The Sacred and the Profane in Higher Education Institutions in India

The violence against marginalised students by a teacher at the Indian Institute of Technology Kharagpur is intrinsically related to the Brahminic cultural psyche of elite higher education institutions in India. It stands as testimony that post-independence India’s modern secular education has failed to replace caste as an institution to build “character” in terms of the capacity for living with others. The vitality rather than the ideology of caste is the subject of this analysis, tracing the historical and social formation of these elite institutions and caste in them.

 

It is a widely recognised fact that elite higher education institutions (HEIs) practise caste. Caste is practised wit­hin or outside the classroom or in the virtual space of the Google classroom or Zoom. The practice is not merely limited to the ideational content and institutional structure of HEIs. If one understands practising caste as a form of sociability, then modern secular education fails to build the character of citizens who need training to live in a community of others. This is an internal form of damage corroborated by the external damage that the current regime is wreaking on HEIs.

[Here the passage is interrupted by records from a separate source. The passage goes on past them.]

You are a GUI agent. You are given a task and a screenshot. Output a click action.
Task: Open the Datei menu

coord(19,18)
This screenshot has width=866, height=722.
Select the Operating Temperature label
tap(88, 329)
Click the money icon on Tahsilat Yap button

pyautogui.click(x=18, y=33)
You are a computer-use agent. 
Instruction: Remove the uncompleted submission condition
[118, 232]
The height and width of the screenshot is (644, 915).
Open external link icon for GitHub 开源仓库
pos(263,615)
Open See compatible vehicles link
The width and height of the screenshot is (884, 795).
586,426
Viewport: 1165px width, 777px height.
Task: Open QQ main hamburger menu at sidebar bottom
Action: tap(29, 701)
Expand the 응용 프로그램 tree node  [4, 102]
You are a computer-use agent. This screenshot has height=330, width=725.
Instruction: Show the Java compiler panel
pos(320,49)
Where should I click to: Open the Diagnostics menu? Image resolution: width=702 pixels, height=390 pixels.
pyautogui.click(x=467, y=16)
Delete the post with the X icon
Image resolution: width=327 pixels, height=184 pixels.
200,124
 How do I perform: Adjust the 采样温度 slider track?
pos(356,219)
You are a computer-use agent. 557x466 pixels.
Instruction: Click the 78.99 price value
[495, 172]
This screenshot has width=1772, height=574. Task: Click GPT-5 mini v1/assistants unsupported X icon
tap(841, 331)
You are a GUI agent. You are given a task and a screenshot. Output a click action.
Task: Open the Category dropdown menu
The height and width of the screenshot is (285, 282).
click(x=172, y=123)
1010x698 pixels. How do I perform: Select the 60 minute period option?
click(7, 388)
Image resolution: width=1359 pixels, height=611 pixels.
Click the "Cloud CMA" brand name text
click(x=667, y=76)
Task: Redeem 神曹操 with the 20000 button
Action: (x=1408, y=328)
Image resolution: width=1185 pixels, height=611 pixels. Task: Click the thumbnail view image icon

Pedagogy, in a multicultural and histo­rical society like ours, ought to be less constrained by a philosophy of self-­consciousness and the creation of a self-positing subject. The latter objective is generally given as the excuse for practi­sing caste and the grounds for the denial of the very being of Dalit and Bahujan students. In other words, modern secular education in post-independence ­India has displayed its inability to replace caste as an institution for building “character” in terms of the capacity of ­living with others.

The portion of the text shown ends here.